Million-dollar auction result for world’s first genuine ‘hypercar’
A sensation when it came out in 1907, the Rolls-Royce Silver Ghost laid the blueprint for the modern hypercar.
So much of the automotive talk today is about seven-figure hypercars that feature wind-cheating carbon-fibre bodies and hybrid engines producing upwards of 735 kW. But let’s remember that in its day, more than one hundred years ago, the Rolls-Royce Silver Ghost was the hypercar — few other machines could touch it.
One such magnificent Ghost, perhaps one of the finest exemplars extant, sold recently for US$1,001,000 ($A1,285,800) at the Bonham’s classic motorcar auction in Philadelphia. It had spent the past 30 years or so at the Henry Ford Museum, and now may once again hit the road.
The car that sold at the Simeone Foundation Automotive Museum boasts a name almost as long as its roughly 12-foot wheelbase: the 1913 Rolls-Royce 40/50 Silver Ghost London-to-Edinburgh Tourer. Chassis number 2380 was built with standard London-to-Edinburgh race features, including larger carbs, higher compression and gearing, and a raised radiator. The enhancements were all to help better contest the fabled endurance run between the capital cities of England and Scotland — a race that helped the Silver Ghost earn the title of “Best Car in the World” according to a variety of in-period publications.
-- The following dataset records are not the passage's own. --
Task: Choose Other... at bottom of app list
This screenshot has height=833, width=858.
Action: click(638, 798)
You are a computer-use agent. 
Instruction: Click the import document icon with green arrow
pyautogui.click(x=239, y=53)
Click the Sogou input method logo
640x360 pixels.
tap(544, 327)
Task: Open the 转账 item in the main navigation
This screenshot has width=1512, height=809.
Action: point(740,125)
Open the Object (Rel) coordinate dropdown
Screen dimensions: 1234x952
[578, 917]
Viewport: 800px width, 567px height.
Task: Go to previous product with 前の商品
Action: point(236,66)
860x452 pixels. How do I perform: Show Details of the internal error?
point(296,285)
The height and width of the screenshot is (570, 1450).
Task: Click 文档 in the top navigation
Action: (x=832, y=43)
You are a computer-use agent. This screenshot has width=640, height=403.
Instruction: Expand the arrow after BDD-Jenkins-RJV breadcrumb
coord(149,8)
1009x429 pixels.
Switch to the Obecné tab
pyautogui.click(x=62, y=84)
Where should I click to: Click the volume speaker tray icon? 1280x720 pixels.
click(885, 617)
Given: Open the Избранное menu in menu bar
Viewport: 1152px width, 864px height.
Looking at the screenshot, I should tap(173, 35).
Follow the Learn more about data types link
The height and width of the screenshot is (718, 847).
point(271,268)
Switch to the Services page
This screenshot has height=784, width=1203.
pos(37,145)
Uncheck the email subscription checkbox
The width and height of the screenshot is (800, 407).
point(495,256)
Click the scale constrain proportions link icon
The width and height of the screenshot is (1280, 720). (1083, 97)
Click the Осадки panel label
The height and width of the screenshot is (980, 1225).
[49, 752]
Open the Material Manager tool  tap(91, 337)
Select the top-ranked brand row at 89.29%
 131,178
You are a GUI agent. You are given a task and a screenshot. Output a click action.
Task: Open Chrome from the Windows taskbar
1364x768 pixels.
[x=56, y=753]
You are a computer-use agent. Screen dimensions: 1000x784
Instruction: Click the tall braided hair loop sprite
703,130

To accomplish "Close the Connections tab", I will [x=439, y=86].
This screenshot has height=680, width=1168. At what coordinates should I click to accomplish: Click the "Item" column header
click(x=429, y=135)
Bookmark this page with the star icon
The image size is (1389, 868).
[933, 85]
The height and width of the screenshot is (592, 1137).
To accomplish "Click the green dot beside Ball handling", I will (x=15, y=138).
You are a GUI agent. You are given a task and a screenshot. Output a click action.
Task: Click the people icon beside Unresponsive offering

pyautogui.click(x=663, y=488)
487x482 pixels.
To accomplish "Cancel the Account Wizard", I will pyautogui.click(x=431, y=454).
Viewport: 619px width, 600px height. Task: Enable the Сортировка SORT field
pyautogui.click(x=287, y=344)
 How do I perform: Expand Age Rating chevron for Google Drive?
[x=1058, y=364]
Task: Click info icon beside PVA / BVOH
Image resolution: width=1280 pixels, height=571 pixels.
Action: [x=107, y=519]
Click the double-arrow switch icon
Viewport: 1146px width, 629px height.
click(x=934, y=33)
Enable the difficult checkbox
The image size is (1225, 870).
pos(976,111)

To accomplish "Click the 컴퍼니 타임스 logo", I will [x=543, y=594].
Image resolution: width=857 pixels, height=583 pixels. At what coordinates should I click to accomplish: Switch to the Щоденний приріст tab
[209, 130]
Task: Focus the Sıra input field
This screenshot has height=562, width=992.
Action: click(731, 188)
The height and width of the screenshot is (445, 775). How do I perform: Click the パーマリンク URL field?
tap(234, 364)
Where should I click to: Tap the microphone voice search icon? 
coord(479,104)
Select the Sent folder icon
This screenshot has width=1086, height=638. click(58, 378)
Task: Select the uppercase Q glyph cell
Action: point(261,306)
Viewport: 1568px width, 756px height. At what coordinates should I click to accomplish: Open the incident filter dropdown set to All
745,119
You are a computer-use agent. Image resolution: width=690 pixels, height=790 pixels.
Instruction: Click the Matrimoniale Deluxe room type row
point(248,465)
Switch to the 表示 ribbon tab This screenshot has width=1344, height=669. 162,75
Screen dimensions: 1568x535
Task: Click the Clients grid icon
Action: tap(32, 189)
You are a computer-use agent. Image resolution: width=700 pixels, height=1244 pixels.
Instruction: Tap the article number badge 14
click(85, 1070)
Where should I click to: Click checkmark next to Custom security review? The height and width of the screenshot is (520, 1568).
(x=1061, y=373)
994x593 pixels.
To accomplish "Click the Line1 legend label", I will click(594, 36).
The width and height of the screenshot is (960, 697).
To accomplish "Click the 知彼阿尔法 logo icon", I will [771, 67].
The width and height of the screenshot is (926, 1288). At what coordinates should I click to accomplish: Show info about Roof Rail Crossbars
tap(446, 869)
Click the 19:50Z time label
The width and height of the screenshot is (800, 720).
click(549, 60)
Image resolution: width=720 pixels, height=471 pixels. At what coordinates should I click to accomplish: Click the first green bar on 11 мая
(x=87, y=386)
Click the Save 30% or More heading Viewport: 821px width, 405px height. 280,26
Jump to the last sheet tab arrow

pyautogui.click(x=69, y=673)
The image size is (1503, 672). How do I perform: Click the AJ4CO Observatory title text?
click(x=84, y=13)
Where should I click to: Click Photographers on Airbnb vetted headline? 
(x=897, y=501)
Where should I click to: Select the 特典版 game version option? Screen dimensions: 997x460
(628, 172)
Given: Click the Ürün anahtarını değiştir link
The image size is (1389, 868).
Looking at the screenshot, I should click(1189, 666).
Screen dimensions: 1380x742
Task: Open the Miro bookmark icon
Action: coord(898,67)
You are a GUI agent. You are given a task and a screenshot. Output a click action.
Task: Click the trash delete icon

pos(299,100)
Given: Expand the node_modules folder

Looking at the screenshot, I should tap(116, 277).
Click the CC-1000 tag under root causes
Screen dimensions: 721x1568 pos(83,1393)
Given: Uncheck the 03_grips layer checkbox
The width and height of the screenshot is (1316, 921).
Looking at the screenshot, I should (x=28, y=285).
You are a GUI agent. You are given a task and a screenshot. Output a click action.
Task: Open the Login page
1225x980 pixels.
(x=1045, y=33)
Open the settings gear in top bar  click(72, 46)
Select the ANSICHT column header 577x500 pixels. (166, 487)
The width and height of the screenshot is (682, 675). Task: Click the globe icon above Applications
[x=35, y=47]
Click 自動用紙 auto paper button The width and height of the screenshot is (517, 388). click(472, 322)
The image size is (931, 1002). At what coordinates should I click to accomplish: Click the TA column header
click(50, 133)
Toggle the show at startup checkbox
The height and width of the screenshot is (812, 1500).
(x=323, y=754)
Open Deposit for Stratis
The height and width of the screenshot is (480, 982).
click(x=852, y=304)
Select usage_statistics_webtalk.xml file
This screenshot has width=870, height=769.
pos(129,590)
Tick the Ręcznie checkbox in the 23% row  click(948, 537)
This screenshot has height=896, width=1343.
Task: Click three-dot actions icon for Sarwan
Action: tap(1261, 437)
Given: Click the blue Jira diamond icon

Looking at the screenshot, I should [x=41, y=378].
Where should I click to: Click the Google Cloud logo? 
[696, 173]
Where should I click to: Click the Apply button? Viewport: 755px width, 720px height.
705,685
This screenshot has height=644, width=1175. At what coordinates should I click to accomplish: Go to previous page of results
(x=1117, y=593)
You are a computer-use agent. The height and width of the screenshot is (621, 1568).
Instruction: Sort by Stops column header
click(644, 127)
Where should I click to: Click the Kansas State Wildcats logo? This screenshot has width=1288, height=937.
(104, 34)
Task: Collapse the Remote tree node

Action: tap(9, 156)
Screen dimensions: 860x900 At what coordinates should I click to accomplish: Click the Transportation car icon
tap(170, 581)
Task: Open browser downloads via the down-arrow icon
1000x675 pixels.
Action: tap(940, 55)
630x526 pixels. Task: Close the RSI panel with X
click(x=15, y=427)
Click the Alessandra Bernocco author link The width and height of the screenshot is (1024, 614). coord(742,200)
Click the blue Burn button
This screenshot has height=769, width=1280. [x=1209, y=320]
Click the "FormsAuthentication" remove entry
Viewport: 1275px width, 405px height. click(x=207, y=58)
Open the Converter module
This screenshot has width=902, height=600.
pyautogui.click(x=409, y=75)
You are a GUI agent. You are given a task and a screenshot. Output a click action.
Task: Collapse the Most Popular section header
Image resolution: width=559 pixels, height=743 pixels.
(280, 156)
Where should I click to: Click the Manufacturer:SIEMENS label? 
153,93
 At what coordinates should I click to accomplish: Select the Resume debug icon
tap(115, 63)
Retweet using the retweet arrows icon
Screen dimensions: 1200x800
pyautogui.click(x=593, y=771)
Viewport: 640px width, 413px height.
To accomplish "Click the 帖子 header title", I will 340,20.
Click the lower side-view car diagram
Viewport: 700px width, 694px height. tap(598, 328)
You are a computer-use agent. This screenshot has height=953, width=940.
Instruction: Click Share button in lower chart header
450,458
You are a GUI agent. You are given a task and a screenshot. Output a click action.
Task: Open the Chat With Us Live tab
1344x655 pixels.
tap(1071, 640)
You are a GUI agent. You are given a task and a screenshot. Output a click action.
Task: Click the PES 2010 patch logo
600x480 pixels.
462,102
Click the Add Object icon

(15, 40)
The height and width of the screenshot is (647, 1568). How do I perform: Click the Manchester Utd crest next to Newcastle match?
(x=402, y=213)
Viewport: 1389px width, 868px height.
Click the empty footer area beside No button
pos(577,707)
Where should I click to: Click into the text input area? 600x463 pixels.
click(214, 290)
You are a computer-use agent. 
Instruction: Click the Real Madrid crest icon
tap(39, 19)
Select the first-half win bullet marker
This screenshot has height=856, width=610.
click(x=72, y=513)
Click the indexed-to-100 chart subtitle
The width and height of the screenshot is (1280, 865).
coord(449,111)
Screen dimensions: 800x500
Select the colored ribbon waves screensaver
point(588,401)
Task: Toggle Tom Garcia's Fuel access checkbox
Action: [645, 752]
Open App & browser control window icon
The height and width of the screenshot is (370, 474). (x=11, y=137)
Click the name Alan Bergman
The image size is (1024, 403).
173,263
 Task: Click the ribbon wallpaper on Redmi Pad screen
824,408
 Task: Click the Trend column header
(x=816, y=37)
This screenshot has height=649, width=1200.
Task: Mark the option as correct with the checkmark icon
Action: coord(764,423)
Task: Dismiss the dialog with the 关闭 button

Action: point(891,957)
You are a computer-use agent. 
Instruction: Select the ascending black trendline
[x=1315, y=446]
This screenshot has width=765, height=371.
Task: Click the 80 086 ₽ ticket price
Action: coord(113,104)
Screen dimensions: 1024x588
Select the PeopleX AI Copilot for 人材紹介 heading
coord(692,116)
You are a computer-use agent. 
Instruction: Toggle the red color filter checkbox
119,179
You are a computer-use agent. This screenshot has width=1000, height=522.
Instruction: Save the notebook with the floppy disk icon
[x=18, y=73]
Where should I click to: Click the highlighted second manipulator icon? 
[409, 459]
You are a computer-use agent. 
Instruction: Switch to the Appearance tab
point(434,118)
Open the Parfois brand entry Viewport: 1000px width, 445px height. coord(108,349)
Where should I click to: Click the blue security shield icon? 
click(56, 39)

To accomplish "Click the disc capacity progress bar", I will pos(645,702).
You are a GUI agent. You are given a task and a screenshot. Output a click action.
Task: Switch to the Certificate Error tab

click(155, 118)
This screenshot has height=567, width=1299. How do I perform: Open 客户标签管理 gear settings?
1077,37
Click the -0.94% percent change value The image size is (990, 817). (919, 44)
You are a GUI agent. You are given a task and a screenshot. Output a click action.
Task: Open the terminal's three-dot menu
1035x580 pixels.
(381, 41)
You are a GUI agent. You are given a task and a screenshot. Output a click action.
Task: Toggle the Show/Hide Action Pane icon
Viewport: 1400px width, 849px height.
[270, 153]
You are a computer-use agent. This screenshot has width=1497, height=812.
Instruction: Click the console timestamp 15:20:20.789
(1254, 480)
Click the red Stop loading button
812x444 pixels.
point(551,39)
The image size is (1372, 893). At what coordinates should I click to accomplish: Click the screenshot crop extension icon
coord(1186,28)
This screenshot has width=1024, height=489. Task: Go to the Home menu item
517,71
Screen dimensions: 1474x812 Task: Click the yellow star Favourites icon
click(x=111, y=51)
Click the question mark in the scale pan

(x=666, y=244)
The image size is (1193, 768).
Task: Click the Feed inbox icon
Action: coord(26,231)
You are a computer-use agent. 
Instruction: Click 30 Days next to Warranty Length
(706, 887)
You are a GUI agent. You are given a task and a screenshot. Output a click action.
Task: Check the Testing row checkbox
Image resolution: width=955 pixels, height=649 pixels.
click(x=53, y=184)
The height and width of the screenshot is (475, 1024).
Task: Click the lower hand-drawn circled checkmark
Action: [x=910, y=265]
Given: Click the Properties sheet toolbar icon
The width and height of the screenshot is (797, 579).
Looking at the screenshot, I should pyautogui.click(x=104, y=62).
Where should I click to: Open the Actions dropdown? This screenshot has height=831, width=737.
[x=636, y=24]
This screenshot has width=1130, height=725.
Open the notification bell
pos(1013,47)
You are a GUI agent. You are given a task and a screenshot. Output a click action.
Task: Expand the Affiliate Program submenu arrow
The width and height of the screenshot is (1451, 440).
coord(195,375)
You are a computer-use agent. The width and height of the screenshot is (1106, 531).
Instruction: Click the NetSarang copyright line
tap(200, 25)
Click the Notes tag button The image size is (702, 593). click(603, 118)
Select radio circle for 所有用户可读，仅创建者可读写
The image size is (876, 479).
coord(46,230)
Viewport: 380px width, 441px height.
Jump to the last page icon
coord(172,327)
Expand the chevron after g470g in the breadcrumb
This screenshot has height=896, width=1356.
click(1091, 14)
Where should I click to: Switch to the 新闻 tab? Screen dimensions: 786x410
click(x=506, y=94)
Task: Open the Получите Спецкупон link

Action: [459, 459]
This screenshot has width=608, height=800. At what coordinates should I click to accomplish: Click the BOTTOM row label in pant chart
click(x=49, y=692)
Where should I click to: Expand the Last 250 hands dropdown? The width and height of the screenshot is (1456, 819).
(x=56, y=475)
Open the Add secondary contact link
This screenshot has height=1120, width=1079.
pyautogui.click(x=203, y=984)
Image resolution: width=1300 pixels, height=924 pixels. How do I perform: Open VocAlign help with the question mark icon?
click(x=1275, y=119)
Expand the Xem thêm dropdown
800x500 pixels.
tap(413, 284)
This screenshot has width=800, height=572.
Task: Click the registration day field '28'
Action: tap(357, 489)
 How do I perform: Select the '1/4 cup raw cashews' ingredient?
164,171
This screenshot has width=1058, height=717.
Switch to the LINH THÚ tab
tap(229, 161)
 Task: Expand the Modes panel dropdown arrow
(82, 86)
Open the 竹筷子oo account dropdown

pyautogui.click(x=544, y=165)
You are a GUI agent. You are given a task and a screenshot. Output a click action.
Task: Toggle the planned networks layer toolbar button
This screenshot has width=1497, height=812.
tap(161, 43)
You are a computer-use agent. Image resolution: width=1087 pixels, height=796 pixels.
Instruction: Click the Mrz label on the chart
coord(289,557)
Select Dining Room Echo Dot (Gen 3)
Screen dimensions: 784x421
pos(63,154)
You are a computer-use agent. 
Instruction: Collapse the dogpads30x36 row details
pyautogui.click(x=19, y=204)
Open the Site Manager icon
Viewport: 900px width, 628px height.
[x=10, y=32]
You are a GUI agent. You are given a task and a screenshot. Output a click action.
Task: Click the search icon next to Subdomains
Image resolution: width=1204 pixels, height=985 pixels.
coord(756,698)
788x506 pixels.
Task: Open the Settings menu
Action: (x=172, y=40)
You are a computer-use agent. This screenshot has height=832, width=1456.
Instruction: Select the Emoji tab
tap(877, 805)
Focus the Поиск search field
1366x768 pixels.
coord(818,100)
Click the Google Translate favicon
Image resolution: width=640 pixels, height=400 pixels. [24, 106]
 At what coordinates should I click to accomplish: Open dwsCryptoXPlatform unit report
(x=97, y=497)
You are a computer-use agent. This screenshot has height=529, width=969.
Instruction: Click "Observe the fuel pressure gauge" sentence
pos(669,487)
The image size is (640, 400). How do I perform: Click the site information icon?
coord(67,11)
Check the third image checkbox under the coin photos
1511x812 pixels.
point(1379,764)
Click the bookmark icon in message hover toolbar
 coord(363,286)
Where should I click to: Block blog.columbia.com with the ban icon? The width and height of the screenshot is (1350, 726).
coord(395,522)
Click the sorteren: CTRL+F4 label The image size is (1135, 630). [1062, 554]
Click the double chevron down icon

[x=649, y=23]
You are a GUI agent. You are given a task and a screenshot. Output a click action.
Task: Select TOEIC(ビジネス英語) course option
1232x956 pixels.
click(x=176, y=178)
“When it was introduced in 1907, the 40/50 [denoting its horsepower] Silver Ghost caused an absolute sensation,” says Greg Porter, a Bonham’s Motoring Specialist. He adds that the vehicle was capable of hitting a then impressive 128 km/h. “It’s the car that cemented Rolls-Royce as one of the best manufacturers of automobiles in the world.”
Additionally, this particular model also was equipped to deal with the rigours of driving in some of the more remote regions of Britain’s then expansive empire. The so-called “colonial specification” add-ons included a larger radiator and fuel tank for increased range.
“Chassis 2380 stands out because they made a mere 188 of this specification in a 20-year production run of more than 7,000 cars,” says Porter. “Matching-number [chassis and engine] London-to-Edinburgh cars are very difficult to come by. This fantastic result shows that these cars will continue to be extremely desirable for years to come.”